All DMA and register logic runs synchronously on a single 250 MHz system clock (DMA_CLK_FREQ_C) sourced from the PCIe PHY’s recovered reference clock. Application logic on a separate appClk domain is decoupled via surf.AxiLiteAsync bridges inside AxiPcieReg.

AXI-Lite Register Tree

AxiPcieReg bridges the AXI4 BAR0 register bus from the PCIe PHY down to a 15-slave AXI-Lite crossbar. The bridge uses surf.AxiToAxiLite; write transactions are pre-filtered by AxiPcieRegWriteMux, which separates PCIe Intercommunication Protocol (PIP) writes from normal register writes before the bridge.

The diagram below shows the BAR0 AXI-Lite crossbar fan-out.
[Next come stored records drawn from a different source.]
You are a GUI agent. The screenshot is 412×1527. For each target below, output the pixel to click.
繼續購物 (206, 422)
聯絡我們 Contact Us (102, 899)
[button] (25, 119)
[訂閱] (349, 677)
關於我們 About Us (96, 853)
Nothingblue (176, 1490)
Base addresses are sourced from the AXI_CROSSBAR_MASTERS_CONFIG_C constant in AxiPcieReg.vhd:

Host
  |  BAR0 (AXI4, 256-bit, 64-bit addr)
  v
AxiPcieReg  (AXI4 -> AXI-Lite bridge, 15-slave crossbar)
  |
  +--[0x0000_0000]  DMA control         (AxiStreamDmaV2 descriptor engine)
  +--[0x0001_0000]  PCIe PHY CSR        (per-board PHY status / config)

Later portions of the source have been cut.